O Banco Comercial Português (BCP) tem que emagrecer o quadro de pessoal em mais 500 colaboradores, além dos 300 funcionários que deixaram recentemente a instituição, para cumprir as metas impostas por Bruxelas no âmbito da ajuda estatal ao banco.

"Ao nível da redução dos colaboradores, não temos um objetivo pré-definido para o fim deste ano. Temos é o compromisso que os custos com pessoal não ultrapassam um determinado patamar", disse hoje aos jornalistas o presidente do BCP, Nuno Amado.

"Estimo que tenhamos que fazer uma redução de 500 pessoas", avançou o gestor, apontando para "os cerca de 300 colaboradores" que já saíram do banco desde o início do ano no âmbito de uma "redução natural e negociada".

Quanto à eliminação adicional de 500 postos de trabalho, Nuno Amado disse que vai ser feita através de uma "mistura grande de reformas antecipadas e algumas rescisões de mútuo acordo".

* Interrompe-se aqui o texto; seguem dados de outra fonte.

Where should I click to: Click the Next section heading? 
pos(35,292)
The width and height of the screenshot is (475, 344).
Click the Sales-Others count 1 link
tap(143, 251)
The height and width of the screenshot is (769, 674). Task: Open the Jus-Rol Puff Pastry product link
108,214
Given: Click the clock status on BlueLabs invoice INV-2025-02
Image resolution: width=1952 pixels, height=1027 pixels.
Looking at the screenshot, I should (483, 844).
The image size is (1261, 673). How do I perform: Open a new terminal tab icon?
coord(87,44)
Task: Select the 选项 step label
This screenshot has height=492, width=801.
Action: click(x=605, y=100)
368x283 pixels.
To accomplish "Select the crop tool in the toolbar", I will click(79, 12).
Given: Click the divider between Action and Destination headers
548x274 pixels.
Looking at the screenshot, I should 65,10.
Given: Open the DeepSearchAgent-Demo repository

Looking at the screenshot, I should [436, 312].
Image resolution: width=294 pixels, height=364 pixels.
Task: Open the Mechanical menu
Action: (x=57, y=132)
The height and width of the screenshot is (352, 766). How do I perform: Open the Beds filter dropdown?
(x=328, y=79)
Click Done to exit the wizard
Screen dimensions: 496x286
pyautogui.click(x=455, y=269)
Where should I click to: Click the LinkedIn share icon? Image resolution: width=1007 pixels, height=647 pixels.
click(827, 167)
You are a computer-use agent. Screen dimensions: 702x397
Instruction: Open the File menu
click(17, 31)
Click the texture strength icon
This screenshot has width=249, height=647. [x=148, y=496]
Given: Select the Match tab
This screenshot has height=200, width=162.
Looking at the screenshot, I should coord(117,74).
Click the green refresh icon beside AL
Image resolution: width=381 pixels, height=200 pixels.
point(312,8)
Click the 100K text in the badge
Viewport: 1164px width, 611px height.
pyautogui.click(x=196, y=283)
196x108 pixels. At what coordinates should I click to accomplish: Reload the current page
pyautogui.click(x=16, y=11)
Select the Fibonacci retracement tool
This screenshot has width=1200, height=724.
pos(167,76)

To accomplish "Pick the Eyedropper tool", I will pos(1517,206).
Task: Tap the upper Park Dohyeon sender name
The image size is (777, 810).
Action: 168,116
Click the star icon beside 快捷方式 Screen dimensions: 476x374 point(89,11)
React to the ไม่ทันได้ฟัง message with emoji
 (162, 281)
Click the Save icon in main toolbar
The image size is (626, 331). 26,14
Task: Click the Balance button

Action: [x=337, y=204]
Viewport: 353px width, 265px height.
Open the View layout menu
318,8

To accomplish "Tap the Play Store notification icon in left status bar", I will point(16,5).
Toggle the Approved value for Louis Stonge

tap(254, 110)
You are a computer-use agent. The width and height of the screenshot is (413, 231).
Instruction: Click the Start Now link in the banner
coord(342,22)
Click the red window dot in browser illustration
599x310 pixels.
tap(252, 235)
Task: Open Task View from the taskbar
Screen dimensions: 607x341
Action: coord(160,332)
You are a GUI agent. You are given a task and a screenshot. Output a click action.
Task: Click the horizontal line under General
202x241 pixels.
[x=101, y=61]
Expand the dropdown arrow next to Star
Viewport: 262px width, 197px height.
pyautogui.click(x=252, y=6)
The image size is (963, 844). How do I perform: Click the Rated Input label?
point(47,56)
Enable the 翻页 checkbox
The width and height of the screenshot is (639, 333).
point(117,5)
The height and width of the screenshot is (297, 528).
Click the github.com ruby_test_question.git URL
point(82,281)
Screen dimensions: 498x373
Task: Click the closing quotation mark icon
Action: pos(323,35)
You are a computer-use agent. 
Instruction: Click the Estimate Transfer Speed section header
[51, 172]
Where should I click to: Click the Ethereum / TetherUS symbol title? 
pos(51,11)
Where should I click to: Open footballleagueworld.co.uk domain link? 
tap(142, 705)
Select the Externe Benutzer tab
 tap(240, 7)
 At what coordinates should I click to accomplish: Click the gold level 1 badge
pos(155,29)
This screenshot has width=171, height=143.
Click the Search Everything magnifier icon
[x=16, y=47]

"Abrimos um processo de rescisões voluntárias. Esse processo de adesão voluntária está a ter uma adesão, felizmente, muito positiva e vai facilitar um bocadinho este processo que é muito difícil", admitiu.

"É sempre mais fácil crescer o quadro do que diminuir. Temos que fazer tudo o que temos para fazer, dentro do que ficou estipulado (entre o Estado português e a Direção-Geral da Concorrência da Comissão Europeia) para que os problemas não sejam maiores", frisou.

"O que não queremos é ter fases e processos sucessivos", realçou o responsável, avançando que o atual programa de adesão voluntária termina em julho, com os resultados a serem apurados em setembro.

Nesse mesmo mês, será aberto um novo processo de adesão a reformas antecipadas e saídas voluntárias de funcionários, que decorrerá durante um mês, ou um mês e meio, adiantou.

A "oferta que vamos fazer é muito favorável", frisou, para justificar o otimismo em alcançar a meta acima indicada.

Entre o final do primeiro semestre de 2013 e junho deste ano, saíram 393 colaboradores do banco, fixando-se o quadro de pessoal nos 8.351 trabalhadores, em Portugal.

Também no mercado português, durante o mesmo período, o BCP encerrou 57 sucursais, ficando com um total de 740 agências e centros de empresas.

Neste capítulo, "o objetivo e compromisso" do BCP com Bruxelas é ficar com cerca de 700 balcões, pelo que vão haver novos encerramentos.